Seiring perkembangan teknologi, idealnya kualitas pembelajaran kimia di kelas semakin baik sehingga guru mampu membawa peserta didik kepada keberhasilan belajar.
Dominasi guru dalam proses pembelajaran selama ini menyebabkan peserta didik bersifat pasif. Aktivitas peserta didik yang dominan adalah mendengarkan dan mencatat penjelasan guru. Mereka kurang aktif bertanya dan mengemukakan pendapatnya. Mereka juga kurang termotivasi untuk memecahkan masalah secara bersama. Akibat keadaan ini menyebabkan kinerja dan prestasi belajar kimia rendah. Termasuk materi kimia karbon yang sering disampaikan dengan model satu arah (teacher centered).
Senyawa karbon yang berasal dari makhluk hidup disebut organik. Sedangkan senyawa karbon yang tidak berasal dari makhluk hidup disebut senyawa anorganik.
Setelah Friederck Wohler tahun 1828 berhasil mensintesa urea dengan memanaskan ammonium sianat, sejak itu banyak dilakukan percobaan untuk membuat senyawa organik. Dengan demikian, nama senyawa organik lebih tepat disebut senyawa karbon.

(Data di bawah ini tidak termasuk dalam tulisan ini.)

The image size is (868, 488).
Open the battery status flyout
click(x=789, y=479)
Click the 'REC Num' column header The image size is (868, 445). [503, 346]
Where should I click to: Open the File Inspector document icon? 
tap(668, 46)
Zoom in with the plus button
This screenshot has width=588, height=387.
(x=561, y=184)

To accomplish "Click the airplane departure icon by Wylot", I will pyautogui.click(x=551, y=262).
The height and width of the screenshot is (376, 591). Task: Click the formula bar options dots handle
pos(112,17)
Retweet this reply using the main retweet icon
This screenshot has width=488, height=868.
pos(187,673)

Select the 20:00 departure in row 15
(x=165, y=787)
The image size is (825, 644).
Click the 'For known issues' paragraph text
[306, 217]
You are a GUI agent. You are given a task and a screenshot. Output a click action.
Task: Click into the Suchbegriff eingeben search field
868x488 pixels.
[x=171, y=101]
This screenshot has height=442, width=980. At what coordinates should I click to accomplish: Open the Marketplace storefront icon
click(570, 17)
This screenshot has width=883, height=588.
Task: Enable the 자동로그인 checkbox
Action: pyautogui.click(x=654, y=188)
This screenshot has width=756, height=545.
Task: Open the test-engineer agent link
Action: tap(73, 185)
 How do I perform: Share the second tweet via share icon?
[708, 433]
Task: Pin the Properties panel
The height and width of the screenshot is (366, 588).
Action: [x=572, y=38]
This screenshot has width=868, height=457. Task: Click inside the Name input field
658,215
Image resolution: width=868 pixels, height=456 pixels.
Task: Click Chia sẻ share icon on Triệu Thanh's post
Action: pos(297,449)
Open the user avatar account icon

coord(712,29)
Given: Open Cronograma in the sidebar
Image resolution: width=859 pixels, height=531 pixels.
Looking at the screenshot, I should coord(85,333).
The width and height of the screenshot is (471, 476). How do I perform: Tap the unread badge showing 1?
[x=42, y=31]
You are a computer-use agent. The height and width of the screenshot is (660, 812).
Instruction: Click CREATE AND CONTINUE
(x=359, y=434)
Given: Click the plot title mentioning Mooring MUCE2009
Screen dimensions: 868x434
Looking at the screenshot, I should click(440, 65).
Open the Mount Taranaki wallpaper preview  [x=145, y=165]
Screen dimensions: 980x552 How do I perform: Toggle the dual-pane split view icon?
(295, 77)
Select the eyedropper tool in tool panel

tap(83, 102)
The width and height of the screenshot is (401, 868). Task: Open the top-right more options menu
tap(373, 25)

Untuk mempelajari senyawa hidrokarbon lebih banyak mendengarkan dan menghafal informasi sehingga peserta didik kurang aktif, kurang termotivasi untuk memecahkan masalah bersama. Berkenaan dengan hal itu, perlu diupayakan model pembelajaran yang mendorong munculnya belajar bermakna, yakni melibatkan peserta didik secara fisik, mental dan intelektual dalam aktivitas belajar.
Salah satu model yang dipilih adalah pembelajaran kooperatif. Ada banyak variasi yang dapat dilakukan guru dalam model pembelajaran kooperatif. Salah satu di antaranya adalah jigsaw. Implementasi model pembelajaran kooperatif model jigsaw dilakukan dengan pertimbangan latar belakang peserta didik di SMA Negeri 1 Bandar, 1) sebagian peserta didik mempunyai kelompok bermain dan belum menjadi kelompok belajar, 2) aktivitas kelompok belum terarah, 3) sebagian peserta didik kurang antusias dan lebih banyak pasif dalam mengikuti pembelajaran klasikal di kelas, 4) sebagian peserta didik masih tergantung teman yang pandai, dan 5) kerja sama dalam kelompok belum optimal.
Di dalam jigsaw, peserta didik dikelompokkan menjadi 4 sampai 6 anggota dimana masing–masing anggota kelompok tersebut mendapat tugas untuk mempelajari dan mengerjakan tugas terkait dengan materi/topik tertentu. Setelah masing–masing anggota kelompok menyelesaikan tugasnya dengan baik, maka anggota dari kelompok yang berbeda dengan materi dan tugas belajar yang sama bertemu dan membentuk kelompok baru yang diberi nama kelompok ahli untuk mendiskusikan materi dan tugas belajar mereka, sampai benar–benar menguasai. Selanjutnya mereka kembali ke kelompok asalnya untuk bergantian mengajar teman satu kelompok tentang materi masing–masing.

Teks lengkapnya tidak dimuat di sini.